The UAH global anomaly for December is +0.18 which is warmer than last December and the 11th warmest in the satellite record. La Nina conditions and the solar minimum (the temp difference between solar max and min is ~0.1 deg) account for the fact that it’s not as warm as some recent years.
The NH global anomaly for December is +0.42 which makes it about the 4th or 5th warmest December in the satellite record – and despite all the hype about lots of snow and record low temperatures suggests that the first part of NH has actually been on the warm side.
A correction to my previous post [John Finn (08:57:57]
The second paragraph begins “The NH global anomaly ” whereas it should read “The NH anomaly”.
Regarding Kum Dollison (14:44:12) : and Mike Rankin (18:16:41) :
If the Mauna Loa data is not “corrected,” and CO2 levels remain stable, it is big news. Usually the data shows CO2 levels jump up in the November-December time period. The idea is that northern trees shed leaves, and stop gobbling up the CO2, just as everyone in the north starts heating their homes, and consequently producing more CO2.
Mauna Loa data shows a yearly dip in CO2 levels in the summer, when all the plants are active in the north. However a dip this time of year, or even a flat-line, would be “unprecedented.” You can see why they might be very careful about releasing this sort of data.
If you check out the chart at
http://www.esrl.noaa.gov/gmd/ccgg/trends/
then you will note that, while the “trend line” shows a dramatic drop, the actual data hasn’t been posted yet.
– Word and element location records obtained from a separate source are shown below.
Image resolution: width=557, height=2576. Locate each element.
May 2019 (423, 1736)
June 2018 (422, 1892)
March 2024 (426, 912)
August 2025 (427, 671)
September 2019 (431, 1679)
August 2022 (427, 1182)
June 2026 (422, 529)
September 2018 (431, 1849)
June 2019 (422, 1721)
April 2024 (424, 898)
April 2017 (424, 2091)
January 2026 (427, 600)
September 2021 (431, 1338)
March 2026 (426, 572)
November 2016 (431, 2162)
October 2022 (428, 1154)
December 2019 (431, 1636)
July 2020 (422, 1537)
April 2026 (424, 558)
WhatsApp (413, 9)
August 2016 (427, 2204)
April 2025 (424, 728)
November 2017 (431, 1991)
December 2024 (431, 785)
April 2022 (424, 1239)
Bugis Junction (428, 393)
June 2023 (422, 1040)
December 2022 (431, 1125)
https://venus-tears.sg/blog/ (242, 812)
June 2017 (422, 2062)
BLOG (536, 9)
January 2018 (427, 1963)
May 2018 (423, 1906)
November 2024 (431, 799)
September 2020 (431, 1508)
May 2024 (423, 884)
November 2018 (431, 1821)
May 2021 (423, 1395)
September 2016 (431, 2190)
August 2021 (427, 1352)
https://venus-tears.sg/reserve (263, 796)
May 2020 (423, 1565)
I wouldn’t be surprised if it was “corrected.”
Perhaps a slow-down and even down-turn of world-wide CO2 levels would reflect the slow-down and down-turn of the economy. Also it might reflect the briefly very-high gasoline prices, which resulted in a steep drop in consumption. Or perhaps it might indicate the cooler sea surfaces are out-gassing less and absorbing more.
In either case, it would make mincemeat of Hansen’s dire predictions. Therefore the people releasing such data would be very wary, and perhaps even frightened, about releasing this sort of news.